BEGIN Source text

Jul 11, 2024

Launching Col·lectivaT Tech Lab


At Col·lectivaT, we are passionate about exploring new ideas, especially when it comes to language technology. Artificial Intelligence (AI) offers infinite possibilities, and since our inception, we have focused on how recent technologies can empower the marginalized instead of exacerbating their position. Our work has spanned various languages, including Catalan, Tamazight, Judeo-Spanish, Aranese, and Galician, producing pioneering projects like Catotron, automatic content readers, and multilingual message dissemination during the COVID-19 pandemic. Our ongoing journey continues to evolve, driving us toward new horizons. That’s why we’ve decided to share our vision, findings and prototypes on language technology, from now on with the wider community under the banner of Col·lectivaT Tech Lab.

Under this name, we will share our experiments and comments on the latest advancements in the field of language technology and also make visible the work we develop with the professionals and initiatives we collaborate with. Col·lectivaT Tech Lab represents our experimental side and the network we are connected to beyond our client and collaborator base.

This connection with the technological community, together with the significant influence of AI advancements, helps us formulate new projects and build fruitful relationships with initiatives, companies, universities, and language activists from around the world. These alliances are based on the shared vision of a technology that serves people, communities, languages, and cultures, and flourishes freely in a rapidly digitizing world.

A summary of the work of Col·lectivaT’s technology axis

As we’re preparing our first publication about the promises of large language models in education, we want to highlight what Col·lectivaT Tech does and our alignment with AI and ethical practices. We are excited about AI’s potential to automate work for welfare, democratize access to information, and bridge the digital divide for marginalized communities. But at the same time, we are well aware of the ethical pitfalls and stand against closed practices that exploit others’ work without permission. One of the dangers AI poses is how it follows the global trend in prioritizing certain languages and leaving behind many. This digital disparity can further entrench linguistic hierarchies, marginalizing already vulnerable language communities.

At Col·lectivaT, we work diligently to bridge this gap by promoting the digitalization and technological advancement of all languages, ensuring that no language is left behind in the digital age. Our commitment is evident in our efforts to create and support open-source language technology. In this blogpost, we highlight a few selected projects from our portfolio.

Catalan’s Digital Evolution

Since Col·lectivaT’s inception in 2017, we have seen the promises that AI entails and have acted to make language technology more inclusive and just, starting with our adopted language, Catalan. In 2018, we created the first large multi-speaker speech dataset for Catalan and then extended it to obtain a total of 560 hours of data. It was a privilege to see how Catalan has come a long way since then in the Mozilla-initiated Common Voice initiative thanks to immense participation from a nation that puts their language first.

END Source text

Exercise -
Carry on writing the post about launching Col·lectivaT Tech Lab, starting right after its last sentence. You won't need the material that comes next.

BEGIN Information provided

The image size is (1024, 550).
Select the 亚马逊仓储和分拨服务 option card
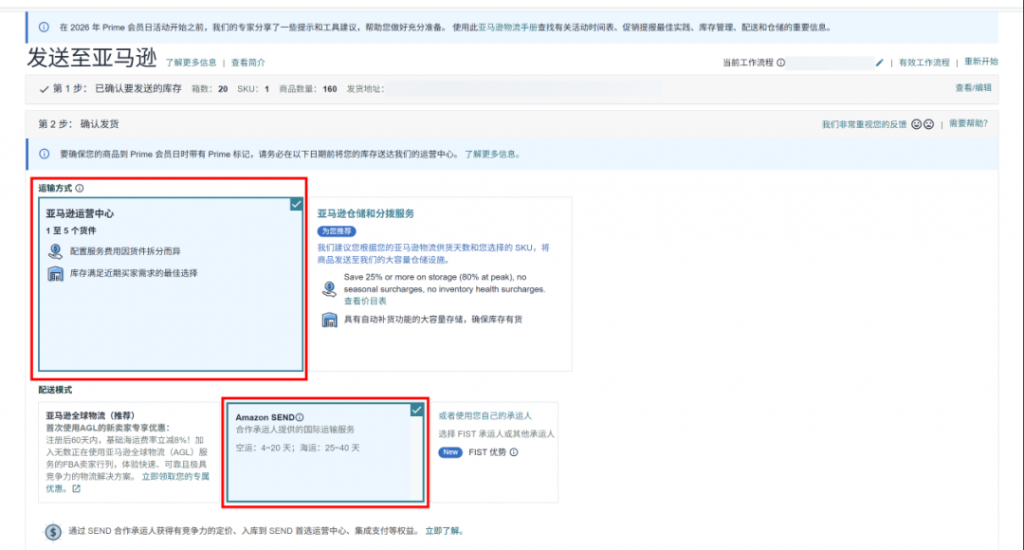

END Information provided

Response to the exercise -
Logo of Catotron, the first modern open source text to speech system for Catalan Thanks to open academic work and support from the Department of Culture of Catalonia, we were able to create the first modern text-to-speech application Catotron in 2019, with other commercial and open-source alternatives emerging today. One of our latest Lab initiative involves the automatic web content reader enVeu, which you can see at the top of the Catalan version of this article.

Especially for marginalized languages, private initiatives or even academia alone are not enough to build a solid technological foundation for their full incorporation into the digital world. We believe that open-source and public initiatives are essential for creating sovereign solutions, as demonstrated by projects like Bhashini from India, Proyecto Ilenia, and AINA. However, it is crucial for these initiatives to avoid monopolizing the narrative and instead support a diverse ecosystem of researchers, technology producers, grassroots community groups, and language activists.

What About the World’s 7000 Languages?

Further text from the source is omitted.